#### [Data]
+ + + +
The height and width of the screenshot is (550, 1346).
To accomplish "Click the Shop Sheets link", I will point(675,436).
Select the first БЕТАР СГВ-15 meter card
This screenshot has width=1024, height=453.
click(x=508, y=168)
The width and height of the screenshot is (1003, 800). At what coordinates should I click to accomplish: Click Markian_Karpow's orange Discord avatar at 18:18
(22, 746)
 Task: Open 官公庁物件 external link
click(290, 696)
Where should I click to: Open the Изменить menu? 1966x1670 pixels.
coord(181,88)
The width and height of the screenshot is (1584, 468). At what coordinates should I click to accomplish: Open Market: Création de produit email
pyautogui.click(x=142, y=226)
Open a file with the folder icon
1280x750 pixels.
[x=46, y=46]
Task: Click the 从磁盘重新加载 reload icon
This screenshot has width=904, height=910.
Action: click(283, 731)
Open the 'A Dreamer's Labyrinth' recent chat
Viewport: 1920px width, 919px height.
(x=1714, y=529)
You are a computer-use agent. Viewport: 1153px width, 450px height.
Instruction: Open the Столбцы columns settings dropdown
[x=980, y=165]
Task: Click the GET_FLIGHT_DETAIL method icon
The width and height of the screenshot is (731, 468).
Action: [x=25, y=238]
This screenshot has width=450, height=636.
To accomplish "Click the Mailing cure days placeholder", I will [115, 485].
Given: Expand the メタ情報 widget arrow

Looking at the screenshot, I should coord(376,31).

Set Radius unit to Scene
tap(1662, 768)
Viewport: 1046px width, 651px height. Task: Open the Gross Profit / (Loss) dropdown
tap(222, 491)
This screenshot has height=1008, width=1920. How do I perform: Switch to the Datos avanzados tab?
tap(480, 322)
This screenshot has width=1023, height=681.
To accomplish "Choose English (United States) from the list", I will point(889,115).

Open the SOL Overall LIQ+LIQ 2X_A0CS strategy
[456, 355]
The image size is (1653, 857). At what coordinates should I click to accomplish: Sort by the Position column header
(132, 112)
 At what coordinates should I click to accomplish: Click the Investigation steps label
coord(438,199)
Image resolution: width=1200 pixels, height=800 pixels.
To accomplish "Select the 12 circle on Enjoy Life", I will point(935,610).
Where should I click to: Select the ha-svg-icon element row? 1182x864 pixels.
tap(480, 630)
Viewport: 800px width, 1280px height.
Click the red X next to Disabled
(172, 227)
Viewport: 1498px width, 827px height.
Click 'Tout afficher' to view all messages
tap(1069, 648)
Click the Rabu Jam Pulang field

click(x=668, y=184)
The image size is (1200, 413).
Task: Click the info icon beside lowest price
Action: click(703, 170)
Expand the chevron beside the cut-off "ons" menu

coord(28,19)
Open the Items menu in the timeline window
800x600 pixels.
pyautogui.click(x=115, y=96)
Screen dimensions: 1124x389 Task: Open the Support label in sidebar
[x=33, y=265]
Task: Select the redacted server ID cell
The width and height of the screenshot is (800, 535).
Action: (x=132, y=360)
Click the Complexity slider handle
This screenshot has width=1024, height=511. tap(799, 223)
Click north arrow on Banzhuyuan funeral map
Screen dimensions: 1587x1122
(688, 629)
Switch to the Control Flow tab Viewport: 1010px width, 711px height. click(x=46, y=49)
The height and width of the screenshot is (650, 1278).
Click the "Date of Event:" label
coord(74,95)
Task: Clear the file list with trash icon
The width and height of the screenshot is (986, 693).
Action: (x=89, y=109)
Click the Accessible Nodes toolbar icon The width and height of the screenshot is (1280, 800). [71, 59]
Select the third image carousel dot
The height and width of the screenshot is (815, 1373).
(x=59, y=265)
+ + + +
#### [Problem to work on]
Transcribe the listing so that each line matches exactly.

#### [Response to the task]
The height and width of the screenshot is (550, 1346).
To accomplish "Click the Shop Sheets link", I will point(675,436).
Select the first БЕТАР СГВ-15 meter card
This screenshot has width=1024, height=453.
click(x=508, y=168)
The width and height of the screenshot is (1003, 800). At what coordinates should I click to accomplish: Click Markian_Karpow's orange Discord avatar at 18:18
(22, 746)
 Task: Open 官公庁物件 external link
click(290, 696)
Where should I click to: Open the Изменить menu? 1966x1670 pixels.
coord(181,88)
The width and height of the screenshot is (1584, 468). At what coordinates should I click to accomplish: Open Market: Création de produit email
pyautogui.click(x=142, y=226)
Open a file with the folder icon
1280x750 pixels.
[x=46, y=46]
Task: Click the 从磁盘重新加载 reload icon
This screenshot has width=904, height=910.
Action: click(283, 731)
Open the 'A Dreamer's Labyrinth' recent chat
Viewport: 1920px width, 919px height.
(x=1714, y=529)
You are a computer-use agent. Viewport: 1153px width, 450px height.
Instruction: Open the Столбцы columns settings dropdown
[x=980, y=165]
Task: Click the GET_FLIGHT_DETAIL method icon
The width and height of the screenshot is (731, 468).
Action: [x=25, y=238]
This screenshot has width=450, height=636.
To accomplish "Click the Mailing cure days placeholder", I will [115, 485].
Given: Expand the メタ情報 widget arrow

Looking at the screenshot, I should coord(376,31).

Set Radius unit to Scene
tap(1662, 768)
Viewport: 1046px width, 651px height. Task: Open the Gross Profit / (Loss) dropdown
tap(222, 491)
This screenshot has height=1008, width=1920. How do I perform: Switch to the Datos avanzados tab?
tap(480, 322)
This screenshot has width=1023, height=681.
To accomplish "Choose English (United States) from the list", I will point(889,115).

Open the SOL Overall LIQ+LIQ 2X_A0CS strategy
[456, 355]
The image size is (1653, 857). At what coordinates should I click to accomplish: Sort by the Position column header
(132, 112)
 At what coordinates should I click to accomplish: Click the Investigation steps label
coord(438,199)
Image resolution: width=1200 pixels, height=800 pixels.
To accomplish "Select the 12 circle on Enjoy Life", I will point(935,610).
Where should I click to: Select the ha-svg-icon element row? 1182x864 pixels.
tap(480, 630)
Viewport: 800px width, 1280px height.
Click the red X next to Disabled
(172, 227)
Viewport: 1498px width, 827px height.
Click 'Tout afficher' to view all messages
tap(1069, 648)
Click the Rabu Jam Pulang field

click(x=668, y=184)
The image size is (1200, 413).
Task: Click the info icon beside lowest price
Action: click(703, 170)
Expand the chevron beside the cut-off "ons" menu

coord(28,19)
Open the Items menu in the timeline window
800x600 pixels.
pyautogui.click(x=115, y=96)
Screen dimensions: 1124x389 Task: Open the Support label in sidebar
[x=33, y=265]
Task: Select the redacted server ID cell
The width and height of the screenshot is (800, 535).
Action: (x=132, y=360)
Click the Complexity slider handle
This screenshot has width=1024, height=511. tap(799, 223)
Click north arrow on Banzhuyuan funeral map
Screen dimensions: 1587x1122
(688, 629)
Switch to the Control Flow tab Viewport: 1010px width, 711px height. click(x=46, y=49)
The height and width of the screenshot is (650, 1278).
Click the "Date of Event:" label
coord(74,95)
Task: Clear the file list with trash icon
The width and height of the screenshot is (986, 693).
Action: (x=89, y=109)
Click the Accessible Nodes toolbar icon The width and height of the screenshot is (1280, 800). [71, 59]
Select the third image carousel dot
The height and width of the screenshot is (815, 1373).
(x=59, y=265)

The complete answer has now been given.